++++ Provided passage ++++

In Pscan I choose -900 +50 Jaspar 2016 (because I suppose that is the most accurate). And I obtain the results:

I usually use the default one that is provided by pscan settings, you can use your custom and the default and then come with a stats that give the best possible output and also pretty in line with the biological question. The idea is promoter sequences so the default is the most stringent but you can always relax if you deem it fit but if something is concerning your species or specific doubts about region specificity please ask the group that is maintaining the tool, they should be responsive enough.

-The table I obtain at the right shows us each TF with a p-value. I assume that that p-value is "how significant the enrichment is?".

yes the table on the right gives p-values of enrichment.

-The borderline to determine if it's really enriched or not is the Bonferroni p-value, is that correct?

Definitely, if Bonferroni p-value is significant then your association and significance are far more correct however not always it works so you can always take the top 10 from the pvalue list and work with them if Bonferroni p-value is not significant for the TF list that you get post pscan motif enrichment.

++++

_Your task_
Continue the Pscan motif enrichment discussion from where it stops.

++++ Given records ++++

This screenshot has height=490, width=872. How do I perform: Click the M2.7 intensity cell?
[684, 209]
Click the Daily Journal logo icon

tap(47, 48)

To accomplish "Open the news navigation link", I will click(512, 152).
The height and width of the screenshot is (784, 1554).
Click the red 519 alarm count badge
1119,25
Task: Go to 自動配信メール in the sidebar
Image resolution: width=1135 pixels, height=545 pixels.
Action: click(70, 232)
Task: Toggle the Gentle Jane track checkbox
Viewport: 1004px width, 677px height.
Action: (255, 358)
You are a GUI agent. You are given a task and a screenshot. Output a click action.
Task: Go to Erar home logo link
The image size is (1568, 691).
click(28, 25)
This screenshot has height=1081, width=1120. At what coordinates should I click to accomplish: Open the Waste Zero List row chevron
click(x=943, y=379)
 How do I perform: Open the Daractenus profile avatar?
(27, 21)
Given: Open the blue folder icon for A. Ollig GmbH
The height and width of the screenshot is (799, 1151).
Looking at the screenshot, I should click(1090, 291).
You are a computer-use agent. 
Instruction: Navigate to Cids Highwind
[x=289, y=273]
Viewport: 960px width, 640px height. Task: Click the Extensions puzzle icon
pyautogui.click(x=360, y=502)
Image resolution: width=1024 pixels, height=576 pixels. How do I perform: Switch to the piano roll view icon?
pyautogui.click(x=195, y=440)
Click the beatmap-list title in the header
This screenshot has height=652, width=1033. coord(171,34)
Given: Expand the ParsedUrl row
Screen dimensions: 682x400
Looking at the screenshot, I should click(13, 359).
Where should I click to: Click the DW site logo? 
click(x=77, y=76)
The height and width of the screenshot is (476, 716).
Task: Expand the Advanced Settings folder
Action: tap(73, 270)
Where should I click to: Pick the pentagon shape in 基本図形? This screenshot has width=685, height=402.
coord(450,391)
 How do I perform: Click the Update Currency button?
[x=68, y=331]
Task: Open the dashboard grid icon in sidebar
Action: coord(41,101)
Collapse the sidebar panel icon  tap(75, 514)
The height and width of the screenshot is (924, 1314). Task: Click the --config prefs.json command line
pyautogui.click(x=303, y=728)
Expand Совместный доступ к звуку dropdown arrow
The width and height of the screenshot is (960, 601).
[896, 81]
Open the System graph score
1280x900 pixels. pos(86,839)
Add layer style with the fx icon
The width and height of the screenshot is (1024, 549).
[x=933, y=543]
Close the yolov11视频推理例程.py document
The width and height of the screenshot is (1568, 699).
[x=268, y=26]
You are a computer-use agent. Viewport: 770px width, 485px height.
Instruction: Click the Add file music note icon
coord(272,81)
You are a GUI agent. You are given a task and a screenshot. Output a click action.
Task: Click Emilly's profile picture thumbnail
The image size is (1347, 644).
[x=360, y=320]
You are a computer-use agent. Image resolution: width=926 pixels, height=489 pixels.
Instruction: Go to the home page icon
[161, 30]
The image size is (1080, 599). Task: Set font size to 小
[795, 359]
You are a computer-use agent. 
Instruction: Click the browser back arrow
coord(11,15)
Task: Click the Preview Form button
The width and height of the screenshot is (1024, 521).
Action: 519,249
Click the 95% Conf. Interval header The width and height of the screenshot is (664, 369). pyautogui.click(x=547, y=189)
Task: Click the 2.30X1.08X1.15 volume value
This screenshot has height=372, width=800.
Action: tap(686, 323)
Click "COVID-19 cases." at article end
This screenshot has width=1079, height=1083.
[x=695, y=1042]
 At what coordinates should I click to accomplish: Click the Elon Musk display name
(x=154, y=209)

++++

_Answer box_
-DAVID Gene Accession Conversion Tool gives me more than one RefSeq par Official gene symbol. I suppose that those are different splicings, paralogs and orthologs; I only take one RefSeq without any criteria, is that correct?

Yes, this is something I would underline and say that when you use refseq you have to keep in mind that for each gene there will be multiple transcripts based on splicings, however, the promoter boundaries should not be that different if you look in UCSC browser. The best way to work with Pscan would be having a differential list of transcripts rather than genes to really capture which transcripts are actually associated as only one or few of the transcripts from the same gene might be impacted and not all.

Below information should be only considered if your gene lists are coming from RNA-Seq and differential expression analysis gene lists from RNASeq data.

When you are doing DE testing a gene level the summarization happens for the transcripts if you perform DE and output list is HGNC gene symbols. So I would in any case advice to discuss this piece of information in your lab whether they prefer actual transcripts that are impacted or gene to the transcript ID converted via DAVID. One workaround I would suggest is HOMER tool which works with gene list for MEA finding upstream TFs on your HGNC gene lists. If I correctly recall the assumption is the promoter boundaries are conserved across the different transcripts for the same gene, it is just that transcriptional readout or a hack based on DE might not be always same throughout all the transcripts for a particular gene especially when you might have differential splicing events. If your data and biological model do not address such events direct conversion should still be fine. However, a discussion with your group might be good in case there are events if differential spliced transcripts are mostly associated with your study then you might rather obtain the list of genes as refseq transcript ids and not HGNC gene ID.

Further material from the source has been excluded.